Odile Nacibide revient sur son parcours, les opportunités de France Relance et son attachement inconditionnel à la Guadeloupe et la Martinique.

Depuis 1994 et votre premier poste à la ville de Paris, vous n’avez cessé de poursuivre vos études et passer des concours… Pouvez-vous retracer les grandes étapes de votre parcours ? 

Je n’ai jamais cessé de me former pour évoluer, parce que, j’ai décidé très tôt de prendre ma vie et ma carrière en main, sans laisser les autres décider à ma place, décider de mon destin ou de la place que j’occuperai dans la société. Mon quartier, ma famille, ma condition sociale ne devaient en aucun cas déterminer ma destinée. J’ai estimé que je n’étais ni plus bête, ni meilleure que les autres. J’ai écouté les bons conseillers et j’ai progressé en saisissant les opportunités offertes par la fonction publique, ce qui m’a permis de gravir les échelons, marche après marche, avec détermination et endurance. 
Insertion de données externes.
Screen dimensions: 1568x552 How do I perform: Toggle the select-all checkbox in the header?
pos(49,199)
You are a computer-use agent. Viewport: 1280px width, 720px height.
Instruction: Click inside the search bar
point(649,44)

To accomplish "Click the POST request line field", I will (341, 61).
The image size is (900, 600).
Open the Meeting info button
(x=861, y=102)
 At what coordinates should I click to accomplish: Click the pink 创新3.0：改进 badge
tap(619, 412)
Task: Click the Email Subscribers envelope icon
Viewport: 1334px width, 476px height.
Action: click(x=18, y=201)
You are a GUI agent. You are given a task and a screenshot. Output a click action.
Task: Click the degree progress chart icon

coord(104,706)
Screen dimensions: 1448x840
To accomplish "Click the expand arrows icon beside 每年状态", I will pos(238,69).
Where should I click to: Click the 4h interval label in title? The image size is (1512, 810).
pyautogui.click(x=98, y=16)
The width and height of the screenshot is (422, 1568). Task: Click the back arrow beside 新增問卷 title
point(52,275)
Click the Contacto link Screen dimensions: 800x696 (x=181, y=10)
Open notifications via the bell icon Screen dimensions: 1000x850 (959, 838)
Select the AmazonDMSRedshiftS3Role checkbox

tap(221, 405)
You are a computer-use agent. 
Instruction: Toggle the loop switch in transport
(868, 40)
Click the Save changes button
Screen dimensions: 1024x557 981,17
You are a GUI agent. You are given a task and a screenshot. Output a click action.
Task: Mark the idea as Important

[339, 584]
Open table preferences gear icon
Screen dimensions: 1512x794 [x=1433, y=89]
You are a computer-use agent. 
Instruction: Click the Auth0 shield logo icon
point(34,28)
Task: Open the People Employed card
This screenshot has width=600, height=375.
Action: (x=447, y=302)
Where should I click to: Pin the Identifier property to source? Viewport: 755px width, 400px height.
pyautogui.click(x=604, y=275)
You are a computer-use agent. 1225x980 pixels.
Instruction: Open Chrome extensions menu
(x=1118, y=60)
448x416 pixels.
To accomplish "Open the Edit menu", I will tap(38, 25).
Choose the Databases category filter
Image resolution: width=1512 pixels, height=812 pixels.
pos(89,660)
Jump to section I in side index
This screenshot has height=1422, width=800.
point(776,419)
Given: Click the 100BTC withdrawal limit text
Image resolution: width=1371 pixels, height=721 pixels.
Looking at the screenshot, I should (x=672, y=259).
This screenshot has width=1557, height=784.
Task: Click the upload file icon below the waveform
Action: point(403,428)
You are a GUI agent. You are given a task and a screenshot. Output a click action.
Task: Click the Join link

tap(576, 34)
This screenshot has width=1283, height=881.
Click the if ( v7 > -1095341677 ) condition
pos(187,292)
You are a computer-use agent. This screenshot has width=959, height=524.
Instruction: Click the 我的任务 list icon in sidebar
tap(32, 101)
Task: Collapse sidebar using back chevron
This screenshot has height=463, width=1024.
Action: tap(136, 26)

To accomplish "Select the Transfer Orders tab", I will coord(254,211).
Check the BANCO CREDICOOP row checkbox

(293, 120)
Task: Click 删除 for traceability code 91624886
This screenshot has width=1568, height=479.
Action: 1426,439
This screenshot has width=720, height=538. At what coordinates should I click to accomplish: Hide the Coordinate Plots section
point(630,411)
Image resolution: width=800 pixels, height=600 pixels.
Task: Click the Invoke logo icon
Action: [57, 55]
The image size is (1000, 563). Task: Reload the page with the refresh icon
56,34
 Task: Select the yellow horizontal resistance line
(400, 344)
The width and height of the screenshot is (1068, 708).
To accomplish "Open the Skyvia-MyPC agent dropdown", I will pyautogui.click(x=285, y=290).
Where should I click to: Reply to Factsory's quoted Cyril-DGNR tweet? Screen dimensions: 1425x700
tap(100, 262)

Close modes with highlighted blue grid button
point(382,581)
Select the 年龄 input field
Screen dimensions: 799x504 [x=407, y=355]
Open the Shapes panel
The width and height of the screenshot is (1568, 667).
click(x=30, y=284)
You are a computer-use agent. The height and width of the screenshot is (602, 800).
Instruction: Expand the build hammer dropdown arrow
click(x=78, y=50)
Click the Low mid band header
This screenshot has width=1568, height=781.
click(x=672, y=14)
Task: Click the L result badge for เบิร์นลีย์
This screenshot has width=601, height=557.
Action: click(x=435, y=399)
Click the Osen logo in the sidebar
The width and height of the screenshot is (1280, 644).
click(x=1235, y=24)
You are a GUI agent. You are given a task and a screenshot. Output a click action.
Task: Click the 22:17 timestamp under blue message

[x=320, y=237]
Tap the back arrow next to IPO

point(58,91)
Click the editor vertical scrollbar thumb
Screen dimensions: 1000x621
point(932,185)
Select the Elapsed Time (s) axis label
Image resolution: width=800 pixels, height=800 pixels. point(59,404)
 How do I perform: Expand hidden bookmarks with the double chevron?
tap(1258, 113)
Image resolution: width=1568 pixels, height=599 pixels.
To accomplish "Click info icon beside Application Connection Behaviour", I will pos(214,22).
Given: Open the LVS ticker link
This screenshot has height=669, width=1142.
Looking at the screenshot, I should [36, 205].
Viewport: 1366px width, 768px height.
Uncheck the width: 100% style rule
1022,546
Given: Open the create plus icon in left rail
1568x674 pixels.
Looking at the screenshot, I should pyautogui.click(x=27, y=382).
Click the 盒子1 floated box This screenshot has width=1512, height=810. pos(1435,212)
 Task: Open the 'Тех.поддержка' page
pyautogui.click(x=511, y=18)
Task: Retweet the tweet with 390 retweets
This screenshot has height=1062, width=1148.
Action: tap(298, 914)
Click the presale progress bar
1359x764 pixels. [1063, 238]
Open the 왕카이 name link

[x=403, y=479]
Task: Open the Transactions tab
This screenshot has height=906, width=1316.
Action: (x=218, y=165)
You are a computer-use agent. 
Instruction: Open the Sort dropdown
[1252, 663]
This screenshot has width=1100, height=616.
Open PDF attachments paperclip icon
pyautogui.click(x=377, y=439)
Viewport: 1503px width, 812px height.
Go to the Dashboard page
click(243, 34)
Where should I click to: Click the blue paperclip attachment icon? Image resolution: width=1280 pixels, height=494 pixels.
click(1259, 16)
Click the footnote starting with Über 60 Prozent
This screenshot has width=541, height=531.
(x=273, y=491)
Nous avons la chance d’être dans un pays qui nous offre la possibilité à tout moment de sa vie de revenir dans le circuit de l’apprentissage, de la formation, voire la reprise des études universitaires. 

« Un dispositif permettant aux fonctionnaires antillais d’évoluer sans être forcés de partir dans l’hexagone serait un atout majeur pour susciter des vocations ultramarines dans la haute fonction publique. »

Jusqu’au mois de février, vous étiez « administratrice civile ». En quoi consiste concrètement cette fonction ? 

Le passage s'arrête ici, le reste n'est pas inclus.